10:                                               ; preds = %11
  ret void

11:                                               ; preds = %7, %11
  %12 = phi i32 [ %17, %11 ], [ 0, %7 ]
  %13 = load %struct.Base*, %struct.Base** getelementptr inbounds ({ { %struct.Base* } }, { { %struct.Base* } }* @_ZL3ptr, i64 0, i32 0, i32 0), align 8, !tbaa !4
  %14 = bitcast %struct.Base* %13 to void (%struct.Base*)***
  %15 = load void (%struct.Base*)**, void (%struct.Base*)*** %14, align 8, !tbaa !11
  %16 = load void (%struct.Base*)*, void (%struct.Base*)** %15, align 8
  tail call void %16(%struct.Base* %13)
  %17 = add nuw nsw i32 %12, 1
  %18 = icmp eq i32 %17, 1000000
  br i1 %18, label %10, label %11
}

The reason for this is that both your variables are static. This allows the compiler to infer that no code outside the translation unit has access to your variant instance. Therefore your loop doesn't have any visible effect and can be safely removed. However, although your smart pointer is static, the memory it points to could still change (as a side-effect of the call to Process, for example). The compiler can therefore not easily prove that is safe to remove the loop and doesn't.

If you remove the static from both VariantPolyMorphism you get:

define void @_Z19VariantPolyMorphismv() local_unnamed_addr #2 {
  store i32 0, i32* getelementptr inbounds ({ { %"union.std::__1::__variant_detail::__union", i32 } }, { { %"union.std::__1::__variant_detail::__union", i32 } }* @var, i64 0, i32 0, i32 1), align 4, !tbaa !16
  store i32 1000000, i32* getelementptr inbounds ({ { %"union.std::__1::__variant_detail::__union", i32 } }, { { %"union.std::__1::__variant_detail::__union", i32 } }* @var, i64 0, i32 0, i32 0, i32 0, i32 0, i32 0), align 4, !tbaa !18
  ret void
}

Which isn't surprising once again. The variant can only contain VarDerived so nothing needs to be computed at run-time: The final state of the variant can already be determined at compile-time.

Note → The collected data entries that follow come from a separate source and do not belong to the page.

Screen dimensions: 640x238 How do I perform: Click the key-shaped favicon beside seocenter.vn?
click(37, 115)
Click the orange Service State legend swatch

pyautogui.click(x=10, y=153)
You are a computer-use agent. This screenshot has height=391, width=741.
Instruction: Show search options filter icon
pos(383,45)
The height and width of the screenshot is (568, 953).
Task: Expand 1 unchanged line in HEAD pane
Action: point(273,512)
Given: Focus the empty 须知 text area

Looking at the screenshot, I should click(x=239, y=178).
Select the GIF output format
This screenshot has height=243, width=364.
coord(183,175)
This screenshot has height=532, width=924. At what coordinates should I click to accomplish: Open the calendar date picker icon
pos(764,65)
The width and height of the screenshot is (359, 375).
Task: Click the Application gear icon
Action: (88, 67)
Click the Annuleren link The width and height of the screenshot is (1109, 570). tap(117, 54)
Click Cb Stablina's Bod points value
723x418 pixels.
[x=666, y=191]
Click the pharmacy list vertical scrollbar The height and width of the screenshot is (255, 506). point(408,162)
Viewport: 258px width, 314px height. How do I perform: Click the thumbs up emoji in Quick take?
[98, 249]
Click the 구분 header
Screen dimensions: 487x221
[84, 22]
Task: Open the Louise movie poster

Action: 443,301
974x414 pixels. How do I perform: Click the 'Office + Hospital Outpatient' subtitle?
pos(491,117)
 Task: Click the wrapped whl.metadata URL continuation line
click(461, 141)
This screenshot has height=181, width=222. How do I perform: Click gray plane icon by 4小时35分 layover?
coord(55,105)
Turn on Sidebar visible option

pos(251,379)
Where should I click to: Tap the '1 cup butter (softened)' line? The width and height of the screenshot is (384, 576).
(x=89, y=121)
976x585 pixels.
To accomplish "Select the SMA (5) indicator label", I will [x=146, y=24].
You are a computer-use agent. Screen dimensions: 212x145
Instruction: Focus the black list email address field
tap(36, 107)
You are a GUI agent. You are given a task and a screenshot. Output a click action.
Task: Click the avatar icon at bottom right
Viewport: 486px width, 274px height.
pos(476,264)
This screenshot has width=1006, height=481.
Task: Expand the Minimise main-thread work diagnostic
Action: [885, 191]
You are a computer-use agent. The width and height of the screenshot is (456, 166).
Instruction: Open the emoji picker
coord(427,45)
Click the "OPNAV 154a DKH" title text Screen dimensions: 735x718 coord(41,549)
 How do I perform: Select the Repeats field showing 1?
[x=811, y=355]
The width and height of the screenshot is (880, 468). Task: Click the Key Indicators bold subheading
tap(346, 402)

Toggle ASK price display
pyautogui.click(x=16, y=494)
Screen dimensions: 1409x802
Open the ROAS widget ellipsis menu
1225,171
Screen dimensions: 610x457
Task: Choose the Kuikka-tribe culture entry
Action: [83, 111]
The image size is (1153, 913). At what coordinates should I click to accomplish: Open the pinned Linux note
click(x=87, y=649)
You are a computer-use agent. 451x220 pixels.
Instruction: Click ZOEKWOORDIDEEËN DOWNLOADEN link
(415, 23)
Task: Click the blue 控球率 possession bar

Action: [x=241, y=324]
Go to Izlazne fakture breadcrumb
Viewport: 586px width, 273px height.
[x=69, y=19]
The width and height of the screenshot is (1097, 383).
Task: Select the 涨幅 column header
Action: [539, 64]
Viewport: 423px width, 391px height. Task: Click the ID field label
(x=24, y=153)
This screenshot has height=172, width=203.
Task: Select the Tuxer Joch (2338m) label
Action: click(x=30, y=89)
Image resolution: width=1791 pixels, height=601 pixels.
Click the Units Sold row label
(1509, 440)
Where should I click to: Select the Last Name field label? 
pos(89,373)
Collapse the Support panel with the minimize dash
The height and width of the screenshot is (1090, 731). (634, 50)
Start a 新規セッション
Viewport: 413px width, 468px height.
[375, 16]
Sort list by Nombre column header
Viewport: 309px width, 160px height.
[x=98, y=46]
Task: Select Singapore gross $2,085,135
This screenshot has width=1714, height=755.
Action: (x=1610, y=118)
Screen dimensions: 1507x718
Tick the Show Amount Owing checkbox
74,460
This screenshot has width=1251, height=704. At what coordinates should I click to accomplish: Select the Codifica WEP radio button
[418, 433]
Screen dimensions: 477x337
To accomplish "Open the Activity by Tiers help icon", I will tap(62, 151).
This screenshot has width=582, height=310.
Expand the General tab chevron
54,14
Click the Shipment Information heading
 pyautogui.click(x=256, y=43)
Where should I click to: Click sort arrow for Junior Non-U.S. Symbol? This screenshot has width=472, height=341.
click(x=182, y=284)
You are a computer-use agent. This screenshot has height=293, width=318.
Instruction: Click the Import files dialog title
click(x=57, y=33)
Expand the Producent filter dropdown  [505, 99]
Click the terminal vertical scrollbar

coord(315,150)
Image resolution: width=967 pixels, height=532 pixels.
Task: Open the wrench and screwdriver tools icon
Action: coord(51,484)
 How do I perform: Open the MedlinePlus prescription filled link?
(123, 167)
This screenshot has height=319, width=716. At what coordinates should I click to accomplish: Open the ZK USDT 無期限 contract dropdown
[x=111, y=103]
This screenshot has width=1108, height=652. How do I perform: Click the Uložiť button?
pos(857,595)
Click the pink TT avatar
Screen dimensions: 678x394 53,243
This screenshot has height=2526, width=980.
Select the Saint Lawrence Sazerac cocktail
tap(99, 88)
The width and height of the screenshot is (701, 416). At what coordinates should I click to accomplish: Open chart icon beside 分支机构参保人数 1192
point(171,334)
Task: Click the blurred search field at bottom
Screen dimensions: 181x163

The difference, though, now is that some other translation unit might want to access the value of var later on and the value must therefore be written.

0
Marek R On
  1. Your variant can store only singe type, so this is same as single regular variable (it is working more like an optional).
  2. You are running test without optimizations enabled
  3. Result is not secured from optimizer so it can trash your code.
  4. Your code actually do not utilizes polymorphism, some compilers are able to figure out that there is only one implementation of Base class and drop virtual calls.

This is better but still not trustworthy: ver 1, ver 2 with arrays.

Yes polymorphism can be expensive when used in tight loops.

Witting benchmarks for such small extremely fast features is hard and full of pitfalls, so must be approached with extreme caution, since you reaching limitations of benchmark tool.